§ **PROBLEM DESCRIPTION**
Reproduce the records word for word, from the first line to the line containing "The width and height of the screenshot is (720, 1090).".

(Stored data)
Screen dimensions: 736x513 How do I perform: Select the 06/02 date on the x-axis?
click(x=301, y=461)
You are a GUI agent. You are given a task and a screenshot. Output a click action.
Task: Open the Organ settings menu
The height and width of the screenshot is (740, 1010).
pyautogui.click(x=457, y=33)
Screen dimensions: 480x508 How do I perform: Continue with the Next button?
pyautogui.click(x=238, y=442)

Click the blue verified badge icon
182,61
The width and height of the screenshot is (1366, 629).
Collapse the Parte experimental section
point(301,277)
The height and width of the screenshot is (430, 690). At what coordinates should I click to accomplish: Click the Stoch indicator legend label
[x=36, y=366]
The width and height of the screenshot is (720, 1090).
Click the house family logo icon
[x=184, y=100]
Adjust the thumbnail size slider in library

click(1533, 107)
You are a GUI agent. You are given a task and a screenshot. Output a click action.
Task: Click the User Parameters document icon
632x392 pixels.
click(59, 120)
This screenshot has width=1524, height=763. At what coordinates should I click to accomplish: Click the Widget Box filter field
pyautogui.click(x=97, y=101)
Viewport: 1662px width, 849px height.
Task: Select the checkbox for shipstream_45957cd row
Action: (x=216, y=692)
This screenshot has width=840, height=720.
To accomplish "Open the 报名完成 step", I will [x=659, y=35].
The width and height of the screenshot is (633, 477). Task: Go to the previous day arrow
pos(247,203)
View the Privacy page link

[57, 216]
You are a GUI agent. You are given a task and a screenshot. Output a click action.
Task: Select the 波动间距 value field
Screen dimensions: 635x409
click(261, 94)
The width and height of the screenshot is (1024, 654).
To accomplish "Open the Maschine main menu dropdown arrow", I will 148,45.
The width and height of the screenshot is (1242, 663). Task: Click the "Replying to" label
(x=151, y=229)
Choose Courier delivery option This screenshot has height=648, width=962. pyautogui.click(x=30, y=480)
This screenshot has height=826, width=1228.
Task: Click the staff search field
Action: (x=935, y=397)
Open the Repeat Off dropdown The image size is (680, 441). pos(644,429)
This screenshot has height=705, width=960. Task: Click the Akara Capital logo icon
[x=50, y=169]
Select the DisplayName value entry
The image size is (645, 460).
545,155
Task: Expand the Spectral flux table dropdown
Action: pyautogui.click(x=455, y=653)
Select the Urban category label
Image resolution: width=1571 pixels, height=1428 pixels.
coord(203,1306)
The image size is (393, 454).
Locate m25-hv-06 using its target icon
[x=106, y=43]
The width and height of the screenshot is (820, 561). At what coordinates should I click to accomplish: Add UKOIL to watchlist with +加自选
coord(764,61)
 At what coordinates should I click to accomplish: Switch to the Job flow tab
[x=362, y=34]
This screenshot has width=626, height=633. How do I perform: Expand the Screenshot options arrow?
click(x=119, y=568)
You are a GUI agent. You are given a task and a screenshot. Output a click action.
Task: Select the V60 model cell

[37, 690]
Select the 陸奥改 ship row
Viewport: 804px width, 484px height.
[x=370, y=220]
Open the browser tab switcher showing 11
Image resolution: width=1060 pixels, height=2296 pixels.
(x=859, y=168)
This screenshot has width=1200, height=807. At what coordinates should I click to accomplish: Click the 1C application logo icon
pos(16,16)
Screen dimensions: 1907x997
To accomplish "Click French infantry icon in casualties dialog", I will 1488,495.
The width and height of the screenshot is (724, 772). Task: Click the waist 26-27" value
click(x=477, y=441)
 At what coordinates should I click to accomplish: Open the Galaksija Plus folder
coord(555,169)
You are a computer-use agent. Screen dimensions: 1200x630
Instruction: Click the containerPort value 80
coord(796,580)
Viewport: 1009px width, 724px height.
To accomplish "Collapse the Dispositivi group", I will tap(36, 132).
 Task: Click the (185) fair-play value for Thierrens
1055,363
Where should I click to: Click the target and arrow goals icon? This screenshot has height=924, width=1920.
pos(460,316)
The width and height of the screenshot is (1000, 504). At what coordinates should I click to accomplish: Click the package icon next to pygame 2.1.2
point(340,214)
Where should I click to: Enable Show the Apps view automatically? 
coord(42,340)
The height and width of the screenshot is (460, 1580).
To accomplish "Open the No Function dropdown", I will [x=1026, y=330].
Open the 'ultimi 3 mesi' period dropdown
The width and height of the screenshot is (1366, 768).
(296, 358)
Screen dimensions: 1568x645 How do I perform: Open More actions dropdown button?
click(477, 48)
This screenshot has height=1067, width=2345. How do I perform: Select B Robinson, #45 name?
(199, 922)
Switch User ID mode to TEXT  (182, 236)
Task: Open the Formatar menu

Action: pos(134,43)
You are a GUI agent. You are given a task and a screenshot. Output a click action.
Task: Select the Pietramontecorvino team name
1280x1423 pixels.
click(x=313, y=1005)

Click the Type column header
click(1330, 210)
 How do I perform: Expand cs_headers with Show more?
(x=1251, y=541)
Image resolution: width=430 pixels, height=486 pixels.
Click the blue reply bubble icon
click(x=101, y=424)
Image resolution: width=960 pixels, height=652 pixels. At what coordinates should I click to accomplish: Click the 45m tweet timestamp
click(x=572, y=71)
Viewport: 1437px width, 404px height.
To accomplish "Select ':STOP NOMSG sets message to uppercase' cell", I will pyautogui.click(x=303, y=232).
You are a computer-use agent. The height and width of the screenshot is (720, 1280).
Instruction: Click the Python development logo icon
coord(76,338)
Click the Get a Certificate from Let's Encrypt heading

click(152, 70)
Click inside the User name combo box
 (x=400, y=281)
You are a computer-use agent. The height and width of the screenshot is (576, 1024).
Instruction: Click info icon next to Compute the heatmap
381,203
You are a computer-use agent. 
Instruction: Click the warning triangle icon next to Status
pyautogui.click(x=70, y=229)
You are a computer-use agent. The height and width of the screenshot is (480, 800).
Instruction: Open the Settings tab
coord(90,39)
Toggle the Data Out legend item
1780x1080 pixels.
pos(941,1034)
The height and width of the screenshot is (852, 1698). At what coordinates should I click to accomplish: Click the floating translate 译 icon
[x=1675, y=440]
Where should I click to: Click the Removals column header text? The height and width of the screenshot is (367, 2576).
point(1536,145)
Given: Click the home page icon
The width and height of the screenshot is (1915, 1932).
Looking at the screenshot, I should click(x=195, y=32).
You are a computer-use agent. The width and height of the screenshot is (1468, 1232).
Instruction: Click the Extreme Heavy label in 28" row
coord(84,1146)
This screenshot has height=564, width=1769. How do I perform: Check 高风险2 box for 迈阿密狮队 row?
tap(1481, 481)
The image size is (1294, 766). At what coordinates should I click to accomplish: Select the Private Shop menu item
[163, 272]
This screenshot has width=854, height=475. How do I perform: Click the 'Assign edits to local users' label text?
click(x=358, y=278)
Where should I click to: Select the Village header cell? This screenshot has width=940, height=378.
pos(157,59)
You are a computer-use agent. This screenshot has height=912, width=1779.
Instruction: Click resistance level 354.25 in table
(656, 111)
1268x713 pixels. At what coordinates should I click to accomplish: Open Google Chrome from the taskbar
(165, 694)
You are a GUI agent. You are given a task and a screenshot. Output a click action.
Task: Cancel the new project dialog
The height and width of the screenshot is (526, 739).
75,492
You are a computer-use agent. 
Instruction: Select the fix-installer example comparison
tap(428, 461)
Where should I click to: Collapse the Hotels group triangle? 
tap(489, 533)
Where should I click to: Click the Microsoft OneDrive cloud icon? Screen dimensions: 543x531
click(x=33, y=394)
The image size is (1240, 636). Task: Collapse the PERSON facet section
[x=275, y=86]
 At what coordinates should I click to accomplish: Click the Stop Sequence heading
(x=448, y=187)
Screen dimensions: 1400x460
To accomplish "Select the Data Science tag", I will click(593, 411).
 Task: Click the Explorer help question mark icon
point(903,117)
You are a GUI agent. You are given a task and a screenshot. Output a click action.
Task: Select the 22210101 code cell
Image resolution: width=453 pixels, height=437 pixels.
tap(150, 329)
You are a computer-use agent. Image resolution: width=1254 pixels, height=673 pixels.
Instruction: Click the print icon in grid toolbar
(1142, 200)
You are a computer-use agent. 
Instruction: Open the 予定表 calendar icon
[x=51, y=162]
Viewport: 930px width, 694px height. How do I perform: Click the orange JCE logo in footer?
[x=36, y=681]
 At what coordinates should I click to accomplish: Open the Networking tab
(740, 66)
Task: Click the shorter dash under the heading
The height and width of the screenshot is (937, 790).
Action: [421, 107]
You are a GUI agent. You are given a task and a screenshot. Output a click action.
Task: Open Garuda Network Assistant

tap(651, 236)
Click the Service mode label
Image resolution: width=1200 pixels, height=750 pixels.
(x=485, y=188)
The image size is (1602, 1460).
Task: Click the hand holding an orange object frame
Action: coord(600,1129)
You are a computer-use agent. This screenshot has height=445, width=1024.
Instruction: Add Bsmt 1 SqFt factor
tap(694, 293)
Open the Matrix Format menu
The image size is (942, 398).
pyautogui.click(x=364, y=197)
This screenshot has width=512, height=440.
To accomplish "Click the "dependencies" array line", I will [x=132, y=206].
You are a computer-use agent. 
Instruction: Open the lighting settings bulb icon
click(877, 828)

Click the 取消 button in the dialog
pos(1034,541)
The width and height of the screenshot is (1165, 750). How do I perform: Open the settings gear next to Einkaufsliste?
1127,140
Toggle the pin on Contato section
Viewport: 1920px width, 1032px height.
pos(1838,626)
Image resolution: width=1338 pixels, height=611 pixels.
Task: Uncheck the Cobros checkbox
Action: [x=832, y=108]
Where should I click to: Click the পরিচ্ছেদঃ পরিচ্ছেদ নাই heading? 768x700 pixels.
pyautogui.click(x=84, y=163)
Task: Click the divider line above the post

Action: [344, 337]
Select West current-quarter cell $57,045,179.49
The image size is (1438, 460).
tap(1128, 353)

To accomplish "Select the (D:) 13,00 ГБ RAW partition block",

§ **COMPLETED TASK**
Screen dimensions: 736x513 How do I perform: Select the 06/02 date on the x-axis?
click(x=301, y=461)
You are a GUI agent. You are given a task and a screenshot. Output a click action.
Task: Open the Organ settings menu
The height and width of the screenshot is (740, 1010).
pyautogui.click(x=457, y=33)
Screen dimensions: 480x508 How do I perform: Continue with the Next button?
pyautogui.click(x=238, y=442)

Click the blue verified badge icon
182,61
The width and height of the screenshot is (1366, 629).
Collapse the Parte experimental section
point(301,277)
The height and width of the screenshot is (430, 690). At what coordinates should I click to accomplish: Click the Stoch indicator legend label
[x=36, y=366]
The width and height of the screenshot is (720, 1090).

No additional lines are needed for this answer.